L’elenco potrebbe continuare, menzionando il rapporto di Ernesto con la balia, che rievoca quello di Saba con la Peppa, ma anche l’evento centrale del Terzo episodio, il taglio dei capelli e della barba, vero e proprio rito di iniziazione, è in realtà una rielaborazione (allungata) della lirica La fanciulla:

Un giorno ti tagliavano i capelli.
Stavi, fra il tuo carnefice e la mamma,
stavi ritta e proterva;
quasi un aspro garzon sotto la verga,
a cui le guance ira e vergogna infiamma,
luccicavano appena i tuoi grandi occhi;
e credo ti tremassero i ginocchi
dalla pena che avevi.

Grignani analizza così i rapporti tra il Canzoniere ed Ernesto: «la differenza tra le poesie e il romanzo sta anche in una sorta di vagheggiamento della naturalità omosessuale del mondo classico, che Saba» confida alla moglie Lina in una scampagnata fuori porta durante il soggiorno in clinica nel 1953, che coincide col fervore compositivo di Ernesto. Sentiamo le sue parole: «Nessuno era molto giovane, tranne il giocatore di calcio e la moglie di un chirurgo; ma tutto aveva un’aria di giovanezza, tutto era come impregnato di maternità […]. Mi pareva di vivere nella Grecia antica e mi veniva, di nascosto, le lacrime agli occhi» (Introduzione a Ernesto, op. cit., pp. XVII-XVIII).
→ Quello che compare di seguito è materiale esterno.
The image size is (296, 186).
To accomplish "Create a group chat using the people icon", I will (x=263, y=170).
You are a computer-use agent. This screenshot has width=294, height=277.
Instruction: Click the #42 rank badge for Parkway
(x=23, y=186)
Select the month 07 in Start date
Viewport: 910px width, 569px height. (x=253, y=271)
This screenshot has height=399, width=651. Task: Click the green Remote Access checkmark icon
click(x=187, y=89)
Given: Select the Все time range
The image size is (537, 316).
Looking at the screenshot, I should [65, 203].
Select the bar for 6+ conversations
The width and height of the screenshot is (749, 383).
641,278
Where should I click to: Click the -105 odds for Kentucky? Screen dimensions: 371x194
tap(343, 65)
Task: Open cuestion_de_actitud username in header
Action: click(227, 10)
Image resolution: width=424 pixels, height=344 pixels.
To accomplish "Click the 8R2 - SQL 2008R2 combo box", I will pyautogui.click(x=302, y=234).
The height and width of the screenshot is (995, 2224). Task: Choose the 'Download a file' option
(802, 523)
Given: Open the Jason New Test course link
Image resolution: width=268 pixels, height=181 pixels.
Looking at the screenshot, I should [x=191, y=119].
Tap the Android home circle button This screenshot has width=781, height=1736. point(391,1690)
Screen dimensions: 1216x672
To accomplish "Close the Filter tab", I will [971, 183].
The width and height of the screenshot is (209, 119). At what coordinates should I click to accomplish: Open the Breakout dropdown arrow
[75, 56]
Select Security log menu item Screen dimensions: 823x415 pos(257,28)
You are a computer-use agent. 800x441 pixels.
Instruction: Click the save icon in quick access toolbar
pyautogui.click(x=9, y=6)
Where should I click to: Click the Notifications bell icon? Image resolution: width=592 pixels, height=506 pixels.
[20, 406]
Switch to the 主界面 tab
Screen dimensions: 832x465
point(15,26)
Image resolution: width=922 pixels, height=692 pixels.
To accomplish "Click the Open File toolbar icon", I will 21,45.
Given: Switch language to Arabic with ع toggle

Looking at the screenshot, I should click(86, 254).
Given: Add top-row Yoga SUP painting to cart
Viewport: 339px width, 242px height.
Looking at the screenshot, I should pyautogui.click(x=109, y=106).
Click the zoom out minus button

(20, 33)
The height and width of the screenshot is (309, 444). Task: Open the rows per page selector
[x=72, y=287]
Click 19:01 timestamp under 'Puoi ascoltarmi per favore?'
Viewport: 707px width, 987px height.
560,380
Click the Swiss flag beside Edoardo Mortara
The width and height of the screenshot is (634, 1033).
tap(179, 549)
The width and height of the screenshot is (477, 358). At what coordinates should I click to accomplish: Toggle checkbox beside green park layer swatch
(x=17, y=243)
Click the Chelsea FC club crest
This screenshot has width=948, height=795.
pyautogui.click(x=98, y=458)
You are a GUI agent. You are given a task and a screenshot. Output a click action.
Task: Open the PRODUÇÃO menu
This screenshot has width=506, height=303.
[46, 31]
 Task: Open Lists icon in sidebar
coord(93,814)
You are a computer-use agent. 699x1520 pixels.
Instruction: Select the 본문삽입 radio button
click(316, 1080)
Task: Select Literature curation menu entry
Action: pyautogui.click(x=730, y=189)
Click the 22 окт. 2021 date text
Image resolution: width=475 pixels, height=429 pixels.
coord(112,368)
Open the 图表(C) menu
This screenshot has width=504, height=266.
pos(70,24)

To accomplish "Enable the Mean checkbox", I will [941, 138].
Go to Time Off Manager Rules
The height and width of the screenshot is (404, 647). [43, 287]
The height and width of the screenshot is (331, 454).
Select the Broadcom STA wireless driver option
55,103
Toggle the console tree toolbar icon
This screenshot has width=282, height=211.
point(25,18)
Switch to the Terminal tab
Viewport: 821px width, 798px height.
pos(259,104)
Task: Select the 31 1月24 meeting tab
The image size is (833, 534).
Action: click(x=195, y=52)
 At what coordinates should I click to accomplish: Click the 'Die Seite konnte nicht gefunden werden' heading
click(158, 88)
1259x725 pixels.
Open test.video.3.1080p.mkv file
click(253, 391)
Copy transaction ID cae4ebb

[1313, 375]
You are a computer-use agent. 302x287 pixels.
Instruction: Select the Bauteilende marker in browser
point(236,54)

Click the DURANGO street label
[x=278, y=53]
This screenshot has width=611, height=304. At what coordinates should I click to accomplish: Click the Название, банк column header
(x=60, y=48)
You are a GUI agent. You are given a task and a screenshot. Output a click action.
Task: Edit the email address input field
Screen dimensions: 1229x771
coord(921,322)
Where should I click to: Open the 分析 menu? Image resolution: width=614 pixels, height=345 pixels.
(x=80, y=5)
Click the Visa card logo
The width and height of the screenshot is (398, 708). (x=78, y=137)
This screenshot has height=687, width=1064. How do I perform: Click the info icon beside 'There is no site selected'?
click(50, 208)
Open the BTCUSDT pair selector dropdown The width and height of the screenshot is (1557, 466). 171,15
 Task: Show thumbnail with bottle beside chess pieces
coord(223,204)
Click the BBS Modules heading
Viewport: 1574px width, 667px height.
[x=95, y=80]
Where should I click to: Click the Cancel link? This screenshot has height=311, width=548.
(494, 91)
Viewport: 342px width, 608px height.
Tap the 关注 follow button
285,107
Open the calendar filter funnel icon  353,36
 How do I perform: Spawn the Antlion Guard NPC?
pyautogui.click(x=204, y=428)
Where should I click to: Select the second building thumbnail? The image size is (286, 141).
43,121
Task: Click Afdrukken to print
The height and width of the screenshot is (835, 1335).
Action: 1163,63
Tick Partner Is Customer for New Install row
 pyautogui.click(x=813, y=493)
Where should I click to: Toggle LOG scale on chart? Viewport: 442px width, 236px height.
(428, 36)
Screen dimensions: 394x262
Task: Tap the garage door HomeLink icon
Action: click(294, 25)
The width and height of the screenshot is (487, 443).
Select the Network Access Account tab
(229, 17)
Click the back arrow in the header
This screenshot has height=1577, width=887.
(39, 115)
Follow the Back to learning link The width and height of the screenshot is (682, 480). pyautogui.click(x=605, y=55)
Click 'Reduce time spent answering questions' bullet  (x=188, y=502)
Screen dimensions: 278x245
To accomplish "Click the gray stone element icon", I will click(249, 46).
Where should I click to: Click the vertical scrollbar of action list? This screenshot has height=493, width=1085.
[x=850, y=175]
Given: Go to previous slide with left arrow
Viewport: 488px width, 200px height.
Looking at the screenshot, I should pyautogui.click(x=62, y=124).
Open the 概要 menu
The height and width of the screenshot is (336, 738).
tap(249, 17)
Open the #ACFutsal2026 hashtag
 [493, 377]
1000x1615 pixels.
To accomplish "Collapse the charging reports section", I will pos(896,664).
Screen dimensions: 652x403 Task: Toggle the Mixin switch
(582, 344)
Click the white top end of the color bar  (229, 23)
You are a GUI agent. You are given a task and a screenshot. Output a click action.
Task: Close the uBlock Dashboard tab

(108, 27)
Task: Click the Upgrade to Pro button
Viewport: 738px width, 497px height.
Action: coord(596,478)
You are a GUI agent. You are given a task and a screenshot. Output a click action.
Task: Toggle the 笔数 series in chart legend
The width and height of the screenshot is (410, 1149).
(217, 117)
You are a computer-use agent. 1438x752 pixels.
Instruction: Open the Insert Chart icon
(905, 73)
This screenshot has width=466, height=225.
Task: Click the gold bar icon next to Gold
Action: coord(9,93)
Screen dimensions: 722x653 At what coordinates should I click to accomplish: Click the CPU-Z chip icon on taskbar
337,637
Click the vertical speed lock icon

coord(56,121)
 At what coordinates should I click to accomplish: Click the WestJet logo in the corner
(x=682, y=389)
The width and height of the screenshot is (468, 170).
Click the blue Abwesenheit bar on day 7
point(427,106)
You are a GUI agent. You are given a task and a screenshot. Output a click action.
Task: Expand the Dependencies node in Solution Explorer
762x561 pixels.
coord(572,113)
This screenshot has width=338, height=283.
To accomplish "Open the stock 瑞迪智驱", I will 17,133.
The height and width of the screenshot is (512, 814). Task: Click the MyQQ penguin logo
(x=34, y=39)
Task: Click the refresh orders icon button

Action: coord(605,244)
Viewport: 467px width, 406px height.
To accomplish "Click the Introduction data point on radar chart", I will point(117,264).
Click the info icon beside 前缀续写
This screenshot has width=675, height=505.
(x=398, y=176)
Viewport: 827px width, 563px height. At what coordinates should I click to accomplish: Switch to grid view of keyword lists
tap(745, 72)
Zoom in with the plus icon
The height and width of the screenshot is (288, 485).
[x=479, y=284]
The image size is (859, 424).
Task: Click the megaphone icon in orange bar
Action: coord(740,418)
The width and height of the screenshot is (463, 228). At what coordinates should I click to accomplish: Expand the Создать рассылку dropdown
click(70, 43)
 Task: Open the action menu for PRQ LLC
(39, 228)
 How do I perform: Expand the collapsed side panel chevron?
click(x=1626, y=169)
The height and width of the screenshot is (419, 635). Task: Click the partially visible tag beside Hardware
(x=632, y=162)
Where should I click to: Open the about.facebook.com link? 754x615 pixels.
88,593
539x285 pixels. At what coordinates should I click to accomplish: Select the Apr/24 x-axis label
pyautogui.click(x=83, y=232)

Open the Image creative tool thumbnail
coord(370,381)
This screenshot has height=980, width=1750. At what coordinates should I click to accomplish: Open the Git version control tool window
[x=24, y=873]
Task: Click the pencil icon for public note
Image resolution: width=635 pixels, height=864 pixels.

Perché leggere Ernesto nel 2025

Negli ultimi anni si stanno diffondendo termini come letteratura queer e, in generale, si sta cercando di accogliere, all’interno di un canone sempre più inclusivo, le produzioni di autori omosessuali e non binari; l’antologia di Johnny Bertolio, Controcanone (ne scrivevo qui) propone, oltre alle scrittrici, testi di autori eccentrici o su tematiche queer, ma anche Canone ambiguo di Luca Starita (acquista qui) è un ottimo punto di partenza per entrare in questo mondo, sempre più studiato specie in ambito accademico.

Personalmente, non ascrivo Ernesto alla letteratura LGBTQ+, ma lo considero un’ottima introduzione per parlare, in modo delicato, di tematiche come la sessualità, l’omosessualità e il rapporto genitori-figli. Mi sento quindi di proporre 5 motivi per leggere Ernesto:

1. La commistione tra italiano e dialetto triestino, che trasporta nel cuore di Trieste, come se ci trovassimo nel cuore della Città vecchia. Il triestino ammorbidito e alquanto italianizzato dei dialoghi tra Ernesto e il bracciante risulta infatti perfettamente comprensibile e dà vita a un mimetismo che è la cifra del romanzo.

Strada triestina che conduce a San Giusto, foto mia.

2. La scansione in episodi, tutti unitari e incentrati su eventi in sé conclusi: Ernesto è una sorta di romanzo di formazione scandito per tappe, senza complicazioni nella trama e molto godibile nella lettura.

3. La capacità di rappresentare, tramite la lingua e i gesti, le emozioni del protagonista, vero e proprio attore principale sulla scena, verso cui il lettore non può che provare empatia e affetto.

4. L’autobiografismo e la possibilità di legare “Ernesto” a temi e motivi tipici del “Canzoniere”, come si è visto sopra.

5. La tematica omosessuale, svolta qui senza morbosità, ma con uno sguardo interessante verso le pulsioni umane, con una condanna del bigottismo borghese che ricorda un po’ il pensiero di Pasolini. In particolare, la mamma Celestina si dimostra molto comprensiva nei confronti del figlio dopo la confessione del rapporto con l’operaio e non gli attribuisce colpe.

Insomma, una romanzo da riscoprire, da togliere dal dimenticatoio e da apprezzare al di là della mezza pagina che gli è dedicata nelle storie letterarie.